From the crest of Mount Suribachi, the Stars and Stripes wave in triumph over Iwo Jima after U.S. Marines had fought their way inch by inch up its steep lava-encrusted slopes. (wikipedia - ca. 02/1945)
"This is like fighting on a pool table." - 1st Lt Raoul J Archambault, K Co, 3/21

Waterloo, Antietam, Khe Sanh, Iwo Jima: These are the kinds of locales that would have no real business occupying space in any history book were it not for the day (or days) when two armies collided there, to the greater glory of one and the dishonor of the other.

Growing up in the 1930s, how many American kids even knew about the eight square miles of volcanic Pacific island known (then) as Iwo To? Surely none of the almost 7,000 Allied forces to die there in 1945 had even heard of it. Today, however, it is hallowed ground, a place that defines the United States Marines Corps, one that became the subject of an iconic Pulitzer-Prize winning photograph and countless fictional depictions. To those who fought there, and to some historians, the battle bears equal significance to that given to Gettysburg by Abraham Lincoln.

As both countries acknowledge the 65th anniversary of this pivotal battle, we present five things you didn't know about the battle of Iwo Jima.

1- The Battle of Iwo Jima accounted for 1/3 of all Medal of Honor awards for U.S. Marines in WWII

The first thing you didn't know about the Battle of Iwo Jima is just what it means to the identity of the U.S. Marine Corps.

The Medal of Honor dates back to an 1861 Senate bill signed into law by President Lincoln authorizing “medals of honor” to be produced and distributed to those U.S. military personnel who "distinguish themselves by their gallantry in action." The Medal has been awarded over 3,400 times since then, including 464 during World War II. Of those, 82 were awarded to Marines throughout the entire war, 23 of them for gallantry in action during the battle of Iwo Jima alone. The citations, which can be read at, are extraordinary: Like those of Pfc William Caddy and Pfc James La Belle, both of whom threw themselves on Japanese grenades to save the lives of fellow Marines. Or take a look at Sergeant William Harrell: His defense of a post cost him both hands by two different grenades and even got him stabbed by a saber-wielding Japanese soldier.

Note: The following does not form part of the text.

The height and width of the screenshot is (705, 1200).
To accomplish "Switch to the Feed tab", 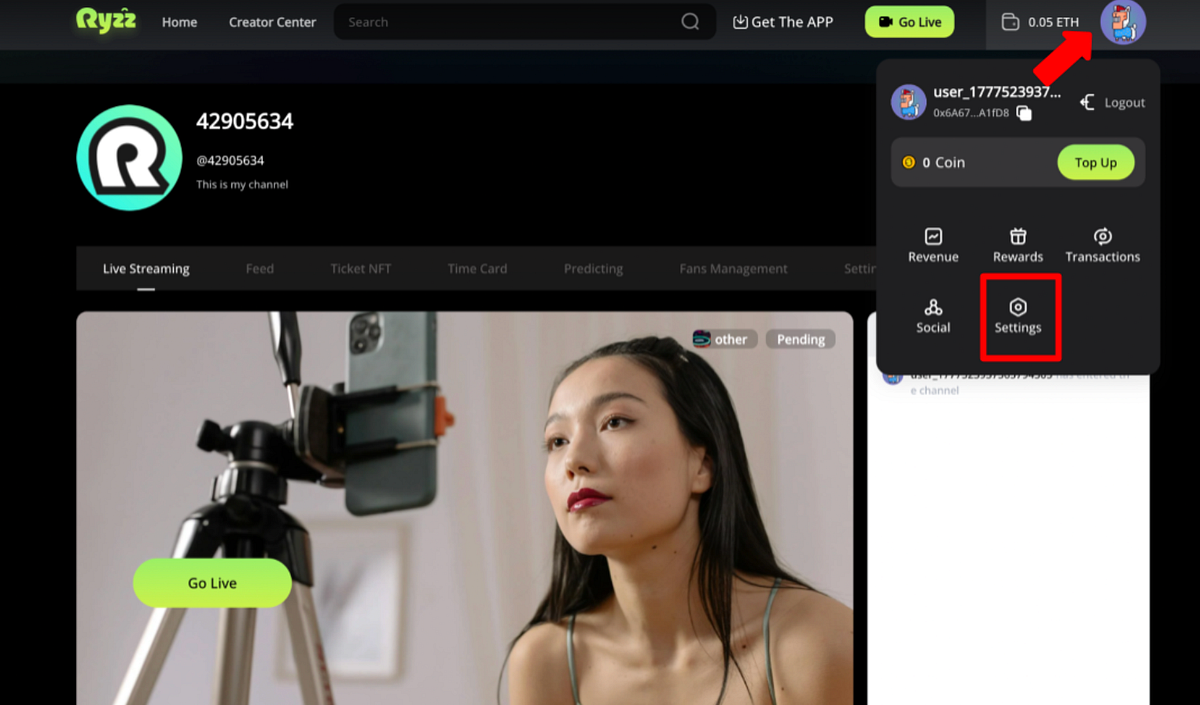I will pyautogui.click(x=259, y=268).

2- The Battle of Iwo Jima was the costliest battle in U.S. Marine Corps. history

On the day the battle began, Lt General Holland Smith made a prediction that must have sounded incredible to those around him. He predicted that taking Iwo Jima would result in as many as 15,000 U.S. casualties. In fact, he was way off; the battle made casualties of one in four U.S. troops, a staggering ratio when you consider that their forces numbered close to 100,000. Over 23,000 of them were U.S. Marines, with close to 6,000 dead, making it the costliest battle in the history of the Marine Corps. On the other side, Japanese forces are believed to have numbered over 21,000 at the start of the battle. Only about 1,000 were taken prisoner. The other 20,000 were killed or committed suicide.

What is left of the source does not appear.